- WORK TASK -
From the entries that follow, copy exactly the lines beginning at the line holding "Click the Valor Max. = 28.337 text" and continuing through the line holding "Tap the info".

- RECORDED DATA -

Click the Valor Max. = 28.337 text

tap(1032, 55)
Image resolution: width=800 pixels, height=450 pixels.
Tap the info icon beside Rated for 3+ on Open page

==

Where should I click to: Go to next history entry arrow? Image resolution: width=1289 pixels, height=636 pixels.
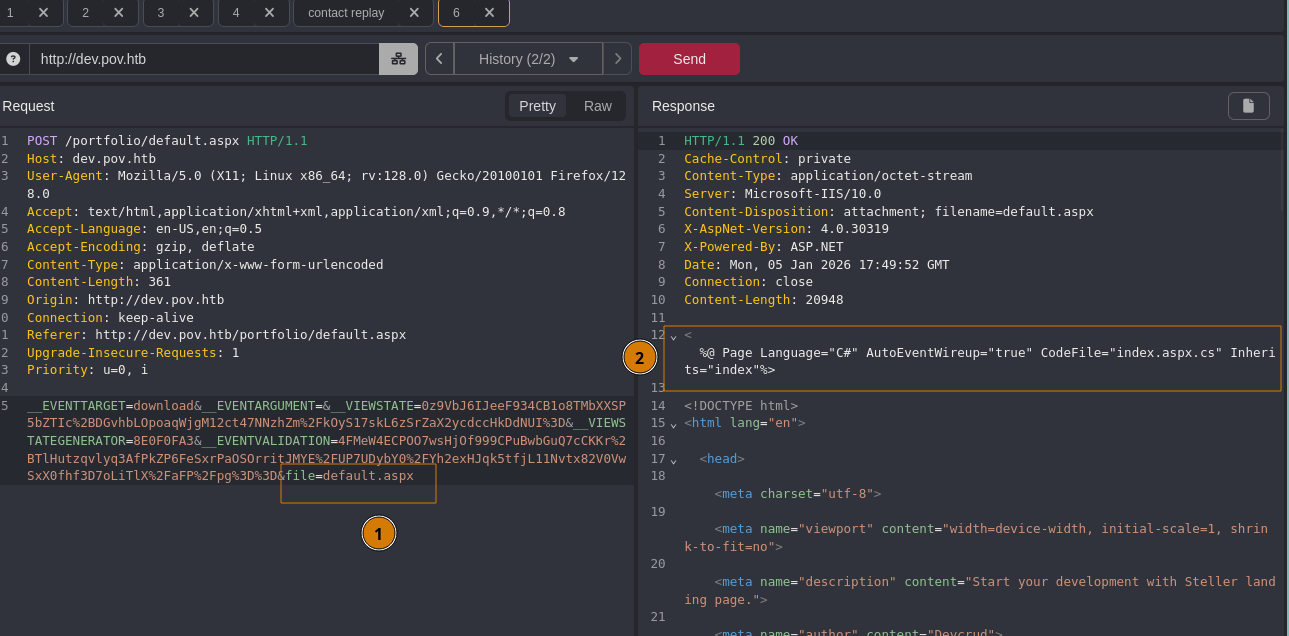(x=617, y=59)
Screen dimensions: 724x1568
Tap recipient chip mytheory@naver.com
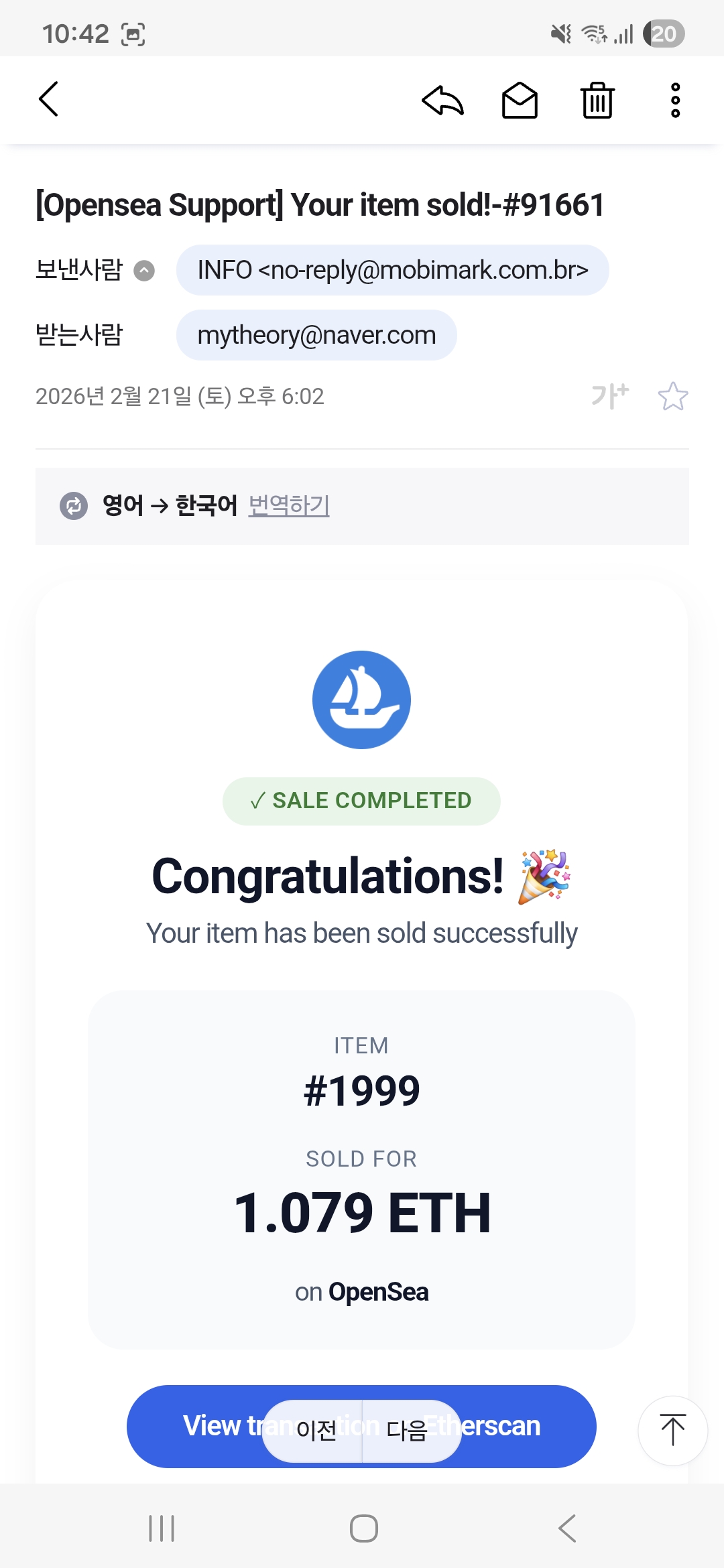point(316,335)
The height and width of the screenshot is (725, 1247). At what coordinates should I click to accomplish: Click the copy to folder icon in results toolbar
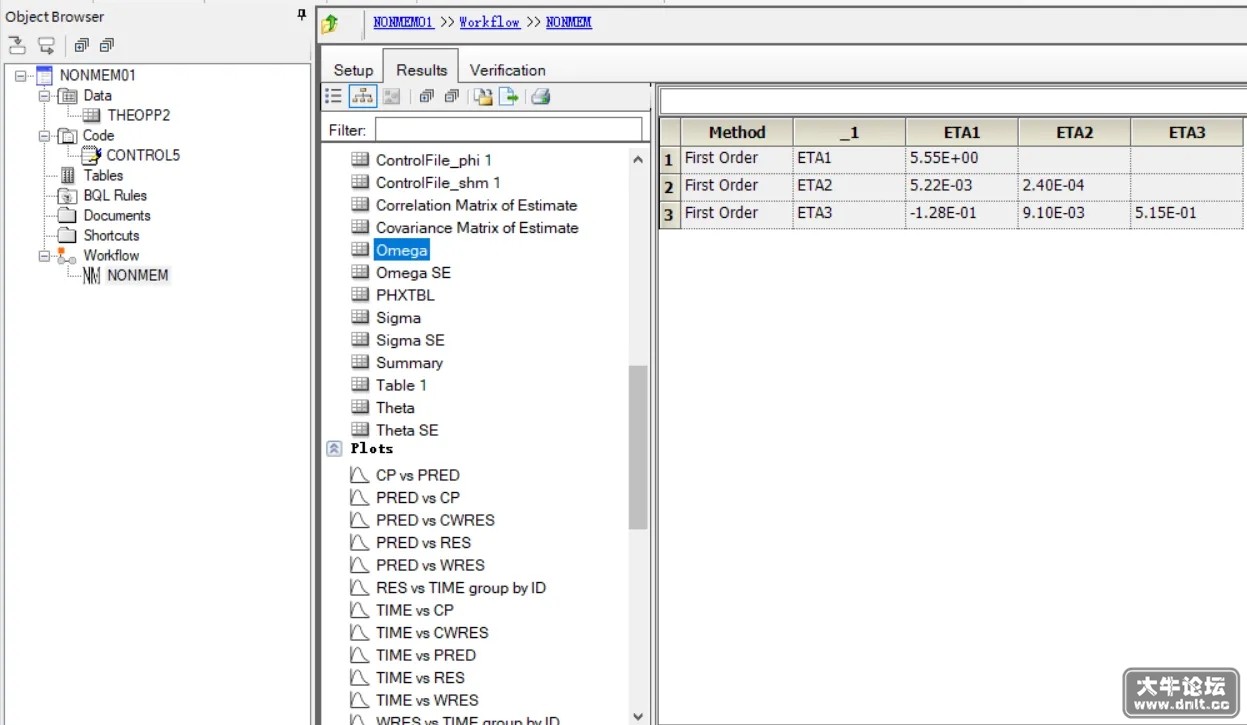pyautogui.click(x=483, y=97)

- EXERCISE ANSWER -
Click the Valor Max. = 28.337 text

tap(1032, 55)
Image resolution: width=800 pixels, height=450 pixels.
Tap the info icon beside Rated for 3+ on Open page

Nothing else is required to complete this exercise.